== TESTO DEL DOCUMENTO ==
Per carità, si può essere ottimi preti anche con la tonaca, però mi pare che sia un indumento che sa di passato e sia un segno di sacralità, mentre la nostra gente ha soprattutto bisogno di quello della santità per cui non serve affatto la tonaca.

“Il galeotto”

“Il galeotto” di cui ho parlato un paio di volte sul mio diario, l’ho finalmente rivisto al lavoro dopo una ventina di giorni di assenza. Riassumo questa storia per chi non avesse letto tutti i numeri de “L’incontro” o non avesse, come me, una buona memoria.

Due, tre mesi fa, uno di quei lavoratori che tutti una volta chiamavano becchini, ma che ora si chiamano operatori cimiteriali, m’aveva chiesto il testo delle preghiere che io ho posto accanto alla Madonna, a Papa Giovanni, a Madre Teresa di Calcutta, san Francesco, Padre Pio, a Papa Vojtyla, a sant’Antonio o Papa Luciani per aiutare i fedeli a pregare e per sintonizzarli sul messaggio che questi testimoni di Gesù ci hanno lasciato.

La richiesta mi ha colpito perché la trentina di operai che lavorano nel nostro camposanto, sono dei cari ragazzi con cui ho una rapporto amichevole ed affettuoso, ma non mi capita di frequente di vederli fare la “visitina a Gesù”.

Già avevo osservato questo nuovo operatore perché quest’estate avevo notato i numerosi tatuaggi (oggi questi arabeschi sulla pelle vanno di moda, ma io sono rimasto al tempo in cui i tatuaggi se li facevano solamente i galeotti in carcere).

Questo operatore pian piano mi raccontò la sua storia, una storia non edificante che gli ha fatto trascorrere parecchie stagioni nelle patrie galere. Mi raccontò pure che aveva voltato le spalle al passato, che aveva intrapreso una nuova strada. La giustizia però, facendo i conti, si era accorta che aveva ancora venti giorni da pagare e, nonostante “la conversione”, il lavoro e la buona volontà, l’ha rimesso dentro, spendendo invano altri cinque-seimila euro!

Fortunatamente quest’uomo è stato più bravo dello Stato e mi ha proposto: «Don Armando, dopo il lavoro, che termino all’una, verrei volentieri a far volontariato da Lei».

A sentir questo mi viene da pensare che sarebbe giusto che fosse “lo Stato” a scontare almeno quaranta giorni nelle sue carceri per la sua insipienza che non capisce ancora che l’importante è “la conversione” e non la vendetta!

Il buon Dio continua ancora a far bene il suo mestiere

Confesso che io debbo ai radicali l’interesse per il problema delle carceri. La passione civile di Pannella, della Bonino e di quel piccolo drappello di loro seguaci hanno il merito di sottolineare in assoluto l’assurdità del carcere e, relativamente all’Italia, la barbarie di sovraffollare le celle con quasi il doppio di detenuti che erano destinati ad ospitare.
===
*COMPITO BREVE 1*
Restituisci senza modifiche il passo del testo sul galeotto che comincia con le parole "Per carità, si" e si chiude dopo "affatto la tonaca.".
*COMPITO BREVE 2*
Rispondi a queste domande sul testo sul galeotto, una per riga:
(a) Dopo quanti giorni di assenza l'autore ha rivisto il galeotto al lavoro?
(b) Quanti operai lavorano nel camposanto?
(c) A che ora finisce il lavoro l'operatore che si offre come volontario?
*COMPITO BREVE 3*
Prosegui il testo sul galeotto a partire dal punto in cui si interrompe.
Le righe che vengono dopo non servono a nulla in questo lavoro.
== DATI RACCOLTI ==
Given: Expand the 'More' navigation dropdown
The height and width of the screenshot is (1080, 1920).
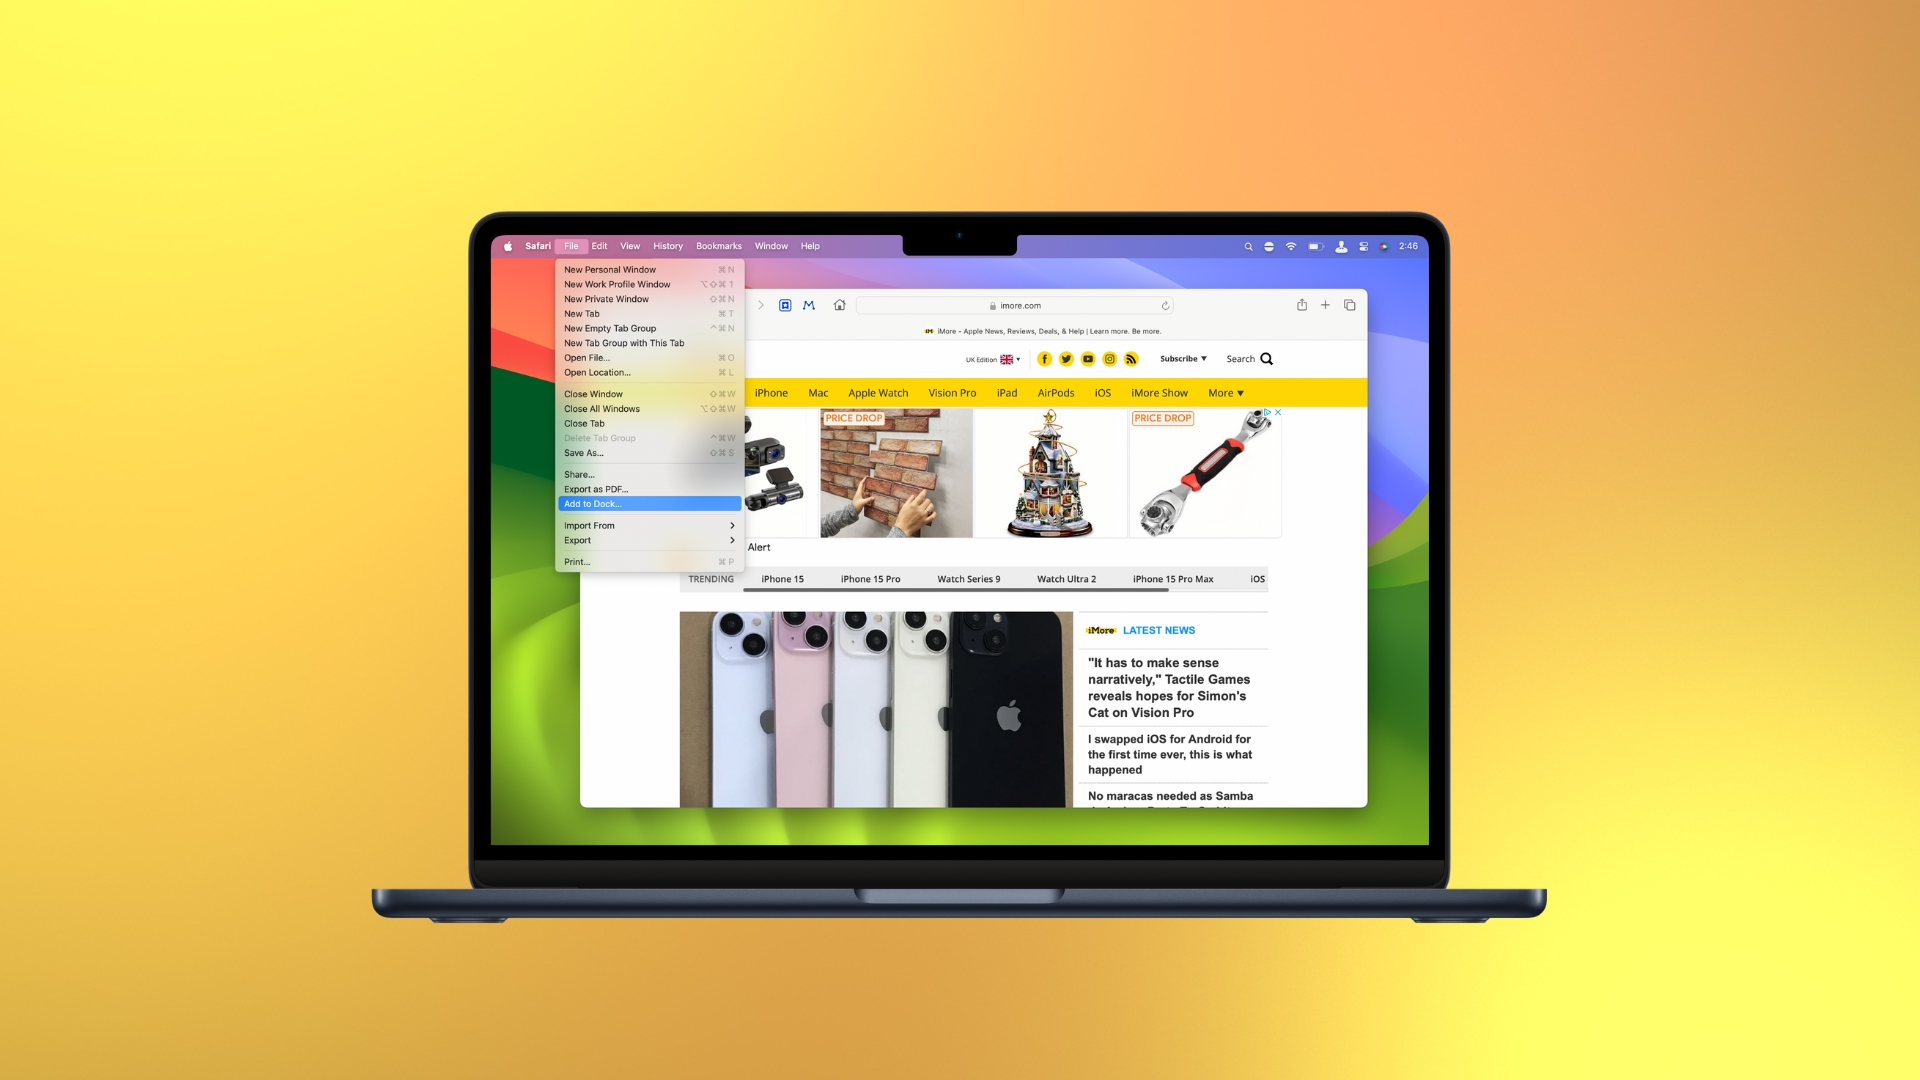Looking at the screenshot, I should click(x=1224, y=392).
===
*RISPOSTA 1*
Per carità, si può essere ottimi preti anche con la tonaca, però mi pare che sia un indumento che sa di passato e sia un segno di sacralità, mentre la nostra gente ha soprattutto bisogno di quello della santità per cui non serve affatto la tonaca.

*RISPOSTA 2*
(a) Dopo una ventina di giorni.
(b) Una trentina.
(c) All'una.

*RISPOSTA 3*
Quando penso ai radicali, che per tanti altri motivi rifiuto per via del loro esasperato anticlericalismo, concludo che stanno battendo una strada abbastanza praticabile per giungere al Regno dei Cieli, anche se non vengono a messa la domenica e detestano i preti, ma soprattutto il Vaticano.

Credo che in Paradiso ne vedremo veramente delle belle! Io e moltissimi altri colleghi, e i vescovi in particolare, siamo angosciati per il fenomeno della secolarizzazione, per l’abbandono della pratica della religione, per le convivenze e i matrimoni civili, mentre il buon Dio pare impegnatissimo ad aprire strade nuove che portano al Regno.

Per rimanere nel campo dei radicali, non volete che il buon Dio accolga in Paradiso Pannella e il suo seguito con tutti i digiuni quaresimali, con il loro diuturno ed appassionato impegno per la certezza del diritto, per la legalità, per l’umanizzare le carceri, per redimere l’individuo, per la libertà di coscienza e perfino per la libertà religiosa?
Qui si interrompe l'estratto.